GIVEN DATA |
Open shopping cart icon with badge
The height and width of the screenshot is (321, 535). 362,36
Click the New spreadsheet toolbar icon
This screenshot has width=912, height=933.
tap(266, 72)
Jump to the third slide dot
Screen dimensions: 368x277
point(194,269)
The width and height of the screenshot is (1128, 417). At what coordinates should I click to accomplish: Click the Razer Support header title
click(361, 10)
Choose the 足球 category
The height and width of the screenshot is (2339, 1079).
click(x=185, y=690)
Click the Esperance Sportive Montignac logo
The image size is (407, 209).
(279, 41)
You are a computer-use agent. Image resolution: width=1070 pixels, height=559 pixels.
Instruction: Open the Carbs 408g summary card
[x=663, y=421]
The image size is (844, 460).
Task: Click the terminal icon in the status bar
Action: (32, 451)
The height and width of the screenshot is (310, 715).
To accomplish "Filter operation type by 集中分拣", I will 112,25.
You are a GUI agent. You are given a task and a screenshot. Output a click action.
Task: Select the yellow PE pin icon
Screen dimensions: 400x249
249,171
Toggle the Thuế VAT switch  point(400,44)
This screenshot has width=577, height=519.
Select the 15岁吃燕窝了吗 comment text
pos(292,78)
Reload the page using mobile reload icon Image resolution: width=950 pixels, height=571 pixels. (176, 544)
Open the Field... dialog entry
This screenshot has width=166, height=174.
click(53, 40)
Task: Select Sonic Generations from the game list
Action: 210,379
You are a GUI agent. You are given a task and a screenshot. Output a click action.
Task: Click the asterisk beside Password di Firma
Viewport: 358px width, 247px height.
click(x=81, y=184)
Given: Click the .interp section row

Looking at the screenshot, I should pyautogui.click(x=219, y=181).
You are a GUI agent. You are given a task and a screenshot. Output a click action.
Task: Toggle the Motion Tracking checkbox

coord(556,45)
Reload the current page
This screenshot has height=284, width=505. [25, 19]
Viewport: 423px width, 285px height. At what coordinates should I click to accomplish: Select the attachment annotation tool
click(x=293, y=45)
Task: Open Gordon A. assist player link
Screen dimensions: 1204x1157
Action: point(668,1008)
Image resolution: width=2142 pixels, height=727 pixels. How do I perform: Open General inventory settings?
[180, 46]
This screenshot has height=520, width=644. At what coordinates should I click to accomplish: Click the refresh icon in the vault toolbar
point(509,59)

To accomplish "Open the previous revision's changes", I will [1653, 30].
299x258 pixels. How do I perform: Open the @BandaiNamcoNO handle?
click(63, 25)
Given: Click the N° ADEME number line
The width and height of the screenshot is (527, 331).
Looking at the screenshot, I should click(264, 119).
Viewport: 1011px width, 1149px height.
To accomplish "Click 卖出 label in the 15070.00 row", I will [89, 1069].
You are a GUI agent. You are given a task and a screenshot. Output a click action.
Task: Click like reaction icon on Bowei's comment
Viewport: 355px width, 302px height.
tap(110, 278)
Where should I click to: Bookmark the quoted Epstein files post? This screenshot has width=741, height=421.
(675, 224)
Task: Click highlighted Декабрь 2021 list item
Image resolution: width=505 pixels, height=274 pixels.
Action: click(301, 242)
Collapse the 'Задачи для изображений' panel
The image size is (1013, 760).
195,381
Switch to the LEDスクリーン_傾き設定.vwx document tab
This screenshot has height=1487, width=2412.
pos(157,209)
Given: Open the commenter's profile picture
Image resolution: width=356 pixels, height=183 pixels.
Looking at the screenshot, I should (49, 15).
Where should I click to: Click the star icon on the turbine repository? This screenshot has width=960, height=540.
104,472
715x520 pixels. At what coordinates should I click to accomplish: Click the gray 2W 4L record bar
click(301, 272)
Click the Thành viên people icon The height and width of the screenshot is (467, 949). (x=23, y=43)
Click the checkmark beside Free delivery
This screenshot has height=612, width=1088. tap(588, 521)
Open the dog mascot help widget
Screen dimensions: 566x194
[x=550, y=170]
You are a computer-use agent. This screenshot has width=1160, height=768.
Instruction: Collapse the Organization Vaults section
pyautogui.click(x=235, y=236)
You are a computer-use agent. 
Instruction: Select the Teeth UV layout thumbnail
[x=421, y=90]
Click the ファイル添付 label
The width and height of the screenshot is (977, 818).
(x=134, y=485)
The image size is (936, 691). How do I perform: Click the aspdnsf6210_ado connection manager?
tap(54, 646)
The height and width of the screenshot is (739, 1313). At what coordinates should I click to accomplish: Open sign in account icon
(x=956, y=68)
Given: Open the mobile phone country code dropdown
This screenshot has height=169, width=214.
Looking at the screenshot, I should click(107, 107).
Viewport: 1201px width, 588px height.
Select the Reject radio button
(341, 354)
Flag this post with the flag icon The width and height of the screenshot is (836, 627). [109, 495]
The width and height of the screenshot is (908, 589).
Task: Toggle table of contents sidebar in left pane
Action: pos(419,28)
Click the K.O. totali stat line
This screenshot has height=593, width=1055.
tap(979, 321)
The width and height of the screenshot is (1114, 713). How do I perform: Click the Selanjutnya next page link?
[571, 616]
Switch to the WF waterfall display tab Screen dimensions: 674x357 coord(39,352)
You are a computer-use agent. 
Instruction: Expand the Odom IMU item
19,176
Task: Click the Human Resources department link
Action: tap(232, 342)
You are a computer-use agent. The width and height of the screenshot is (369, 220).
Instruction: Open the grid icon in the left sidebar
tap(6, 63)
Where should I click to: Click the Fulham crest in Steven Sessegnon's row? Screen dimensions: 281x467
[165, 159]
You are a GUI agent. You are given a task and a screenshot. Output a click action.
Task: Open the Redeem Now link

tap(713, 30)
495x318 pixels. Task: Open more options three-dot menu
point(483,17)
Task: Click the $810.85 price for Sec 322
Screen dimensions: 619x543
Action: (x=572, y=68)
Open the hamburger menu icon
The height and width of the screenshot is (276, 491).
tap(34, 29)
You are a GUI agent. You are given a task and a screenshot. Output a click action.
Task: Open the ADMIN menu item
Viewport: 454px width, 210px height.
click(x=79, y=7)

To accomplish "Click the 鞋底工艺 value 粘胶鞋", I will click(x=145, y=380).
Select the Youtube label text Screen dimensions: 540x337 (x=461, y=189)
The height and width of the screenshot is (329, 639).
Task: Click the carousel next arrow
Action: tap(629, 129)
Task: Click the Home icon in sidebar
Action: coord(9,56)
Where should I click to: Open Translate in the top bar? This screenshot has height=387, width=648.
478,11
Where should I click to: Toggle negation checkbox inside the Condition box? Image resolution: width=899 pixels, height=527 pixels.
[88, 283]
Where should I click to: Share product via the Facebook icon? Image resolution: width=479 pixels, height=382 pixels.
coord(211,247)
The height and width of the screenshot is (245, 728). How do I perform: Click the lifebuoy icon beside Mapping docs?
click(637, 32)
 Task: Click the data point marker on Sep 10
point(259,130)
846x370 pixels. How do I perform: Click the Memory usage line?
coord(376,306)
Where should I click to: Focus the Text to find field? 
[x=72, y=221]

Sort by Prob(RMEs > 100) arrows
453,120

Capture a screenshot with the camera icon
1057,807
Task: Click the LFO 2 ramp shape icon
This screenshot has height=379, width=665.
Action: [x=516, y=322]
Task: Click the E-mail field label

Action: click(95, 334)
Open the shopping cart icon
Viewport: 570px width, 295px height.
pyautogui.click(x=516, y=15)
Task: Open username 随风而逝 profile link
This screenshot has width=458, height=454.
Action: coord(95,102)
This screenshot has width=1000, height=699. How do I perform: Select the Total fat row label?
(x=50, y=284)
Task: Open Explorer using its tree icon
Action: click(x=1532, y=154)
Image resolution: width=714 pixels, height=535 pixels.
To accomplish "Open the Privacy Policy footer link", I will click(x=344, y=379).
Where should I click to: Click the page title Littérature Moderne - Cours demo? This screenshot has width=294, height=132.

TASK | Reproduce the listing above line for line, changing nothing.

WRITTEN RESPONSE |
Open shopping cart icon with badge
The height and width of the screenshot is (321, 535). 362,36
Click the New spreadsheet toolbar icon
This screenshot has width=912, height=933.
tap(266, 72)
Jump to the third slide dot
Screen dimensions: 368x277
point(194,269)
The width and height of the screenshot is (1128, 417). At what coordinates should I click to accomplish: Click the Razer Support header title
click(361, 10)
Choose the 足球 category
The height and width of the screenshot is (2339, 1079).
click(x=185, y=690)
Click the Esperance Sportive Montignac logo
The image size is (407, 209).
(279, 41)
You are a computer-use agent. Image resolution: width=1070 pixels, height=559 pixels.
Instruction: Open the Carbs 408g summary card
[x=663, y=421]
The image size is (844, 460).
Task: Click the terminal icon in the status bar
Action: (32, 451)
The height and width of the screenshot is (310, 715).
To accomplish "Filter operation type by 集中分拣", I will 112,25.
You are a GUI agent. You are given a task and a screenshot. Output a click action.
Task: Select the yellow PE pin icon
Screen dimensions: 400x249
249,171
Toggle the Thuế VAT switch  point(400,44)
This screenshot has width=577, height=519.
Select the 15岁吃燕窝了吗 comment text
pos(292,78)
Reload the page using mobile reload icon Image resolution: width=950 pixels, height=571 pixels. (176, 544)
Open the Field... dialog entry
This screenshot has width=166, height=174.
click(53, 40)
Task: Select Sonic Generations from the game list
Action: 210,379
You are a GUI agent. You are given a task and a screenshot. Output a click action.
Task: Click the asterisk beside Password di Firma
Viewport: 358px width, 247px height.
click(x=81, y=184)
Given: Click the .interp section row

Looking at the screenshot, I should pyautogui.click(x=219, y=181).
You are a GUI agent. You are given a task and a screenshot. Output a click action.
Task: Toggle the Motion Tracking checkbox

coord(556,45)
Reload the current page
This screenshot has height=284, width=505. [25, 19]
Viewport: 423px width, 285px height. At what coordinates should I click to accomplish: Select the attachment annotation tool
click(x=293, y=45)
Task: Open Gordon A. assist player link
Screen dimensions: 1204x1157
Action: point(668,1008)
Image resolution: width=2142 pixels, height=727 pixels. How do I perform: Open General inventory settings?
[180, 46]
This screenshot has height=520, width=644. At what coordinates should I click to accomplish: Click the refresh icon in the vault toolbar
point(509,59)

To accomplish "Open the previous revision's changes", I will [1653, 30].
299x258 pixels. How do I perform: Open the @BandaiNamcoNO handle?
click(63, 25)
Given: Click the N° ADEME number line
The width and height of the screenshot is (527, 331).
Looking at the screenshot, I should click(264, 119).
Viewport: 1011px width, 1149px height.
To accomplish "Click 卖出 label in the 15070.00 row", I will [89, 1069].
You are a GUI agent. You are given a task and a screenshot. Output a click action.
Task: Click like reaction icon on Bowei's comment
Viewport: 355px width, 302px height.
tap(110, 278)
Where should I click to: Bookmark the quoted Epstein files post? This screenshot has width=741, height=421.
(675, 224)
Task: Click highlighted Декабрь 2021 list item
Image resolution: width=505 pixels, height=274 pixels.
Action: click(301, 242)
Collapse the 'Задачи для изображений' panel
The image size is (1013, 760).
195,381
Switch to the LEDスクリーン_傾き設定.vwx document tab
This screenshot has height=1487, width=2412.
pos(157,209)
Given: Open the commenter's profile picture
Image resolution: width=356 pixels, height=183 pixels.
Looking at the screenshot, I should (49, 15).
Where should I click to: Click the star icon on the turbine repository? This screenshot has width=960, height=540.
104,472
715x520 pixels. At what coordinates should I click to accomplish: Click the gray 2W 4L record bar
click(301, 272)
Click the Thành viên people icon The height and width of the screenshot is (467, 949). (x=23, y=43)
Click the checkmark beside Free delivery
This screenshot has height=612, width=1088. tap(588, 521)
Open the dog mascot help widget
Screen dimensions: 566x194
[x=550, y=170]
You are a computer-use agent. This screenshot has width=1160, height=768.
Instruction: Collapse the Organization Vaults section
pyautogui.click(x=235, y=236)
You are a computer-use agent. 
Instruction: Select the Teeth UV layout thumbnail
[x=421, y=90]
Click the ファイル添付 label
The width and height of the screenshot is (977, 818).
(x=134, y=485)
The image size is (936, 691). How do I perform: Click the aspdnsf6210_ado connection manager?
tap(54, 646)
The height and width of the screenshot is (739, 1313). At what coordinates should I click to accomplish: Open sign in account icon
(x=956, y=68)
Given: Open the mobile phone country code dropdown
This screenshot has height=169, width=214.
Looking at the screenshot, I should click(107, 107).
Viewport: 1201px width, 588px height.
Select the Reject radio button
(341, 354)
Flag this post with the flag icon The width and height of the screenshot is (836, 627). [109, 495]
The width and height of the screenshot is (908, 589).
Task: Toggle table of contents sidebar in left pane
Action: pos(419,28)
Click the K.O. totali stat line
This screenshot has height=593, width=1055.
tap(979, 321)
The width and height of the screenshot is (1114, 713). How do I perform: Click the Selanjutnya next page link?
[571, 616]
Switch to the WF waterfall display tab Screen dimensions: 674x357 coord(39,352)
You are a computer-use agent. 
Instruction: Expand the Odom IMU item
19,176
Task: Click the Human Resources department link
Action: tap(232, 342)
You are a computer-use agent. The width and height of the screenshot is (369, 220).
Instruction: Open the grid icon in the left sidebar
tap(6, 63)
Where should I click to: Click the Fulham crest in Steven Sessegnon's row? Screen dimensions: 281x467
[165, 159]
You are a GUI agent. You are given a task and a screenshot. Output a click action.
Task: Open the Redeem Now link

tap(713, 30)
495x318 pixels. Task: Open more options three-dot menu
point(483,17)
Task: Click the $810.85 price for Sec 322
Screen dimensions: 619x543
Action: (x=572, y=68)
Open the hamburger menu icon
The height and width of the screenshot is (276, 491).
tap(34, 29)
You are a GUI agent. You are given a task and a screenshot. Output a click action.
Task: Open the ADMIN menu item
Viewport: 454px width, 210px height.
click(x=79, y=7)

To accomplish "Click the 鞋底工艺 value 粘胶鞋", I will click(x=145, y=380).
Select the Youtube label text Screen dimensions: 540x337 (x=461, y=189)
The height and width of the screenshot is (329, 639).
Task: Click the carousel next arrow
Action: tap(629, 129)
Task: Click the Home icon in sidebar
Action: coord(9,56)
Where should I click to: Open Translate in the top bar? This screenshot has height=387, width=648.
478,11
Where should I click to: Toggle negation checkbox inside the Condition box? Image resolution: width=899 pixels, height=527 pixels.
[88, 283]
Where should I click to: Share product via the Facebook icon? Image resolution: width=479 pixels, height=382 pixels.
coord(211,247)
The height and width of the screenshot is (245, 728). How do I perform: Click the lifebuoy icon beside Mapping docs?
click(637, 32)
 Task: Click the data point marker on Sep 10
point(259,130)
846x370 pixels. How do I perform: Click the Memory usage line?
coord(376,306)
Where should I click to: Focus the Text to find field? 
[x=72, y=221]

Sort by Prob(RMEs > 100) arrows
453,120

Capture a screenshot with the camera icon
1057,807
Task: Click the LFO 2 ramp shape icon
This screenshot has height=379, width=665.
Action: [x=516, y=322]
Task: Click the E-mail field label

Action: click(95, 334)
Open the shopping cart icon
Viewport: 570px width, 295px height.
pyautogui.click(x=516, y=15)
Task: Open username 随风而逝 profile link
This screenshot has width=458, height=454.
Action: coord(95,102)
This screenshot has width=1000, height=699. How do I perform: Select the Total fat row label?
(x=50, y=284)
Task: Open Explorer using its tree icon
Action: click(x=1532, y=154)
Image resolution: width=714 pixels, height=535 pixels.
To accomplish "Open the Privacy Policy footer link", I will click(x=344, y=379).
Where should I click to: Click the page title Littérature Moderne - Cours demo? This screenshot has width=294, height=132.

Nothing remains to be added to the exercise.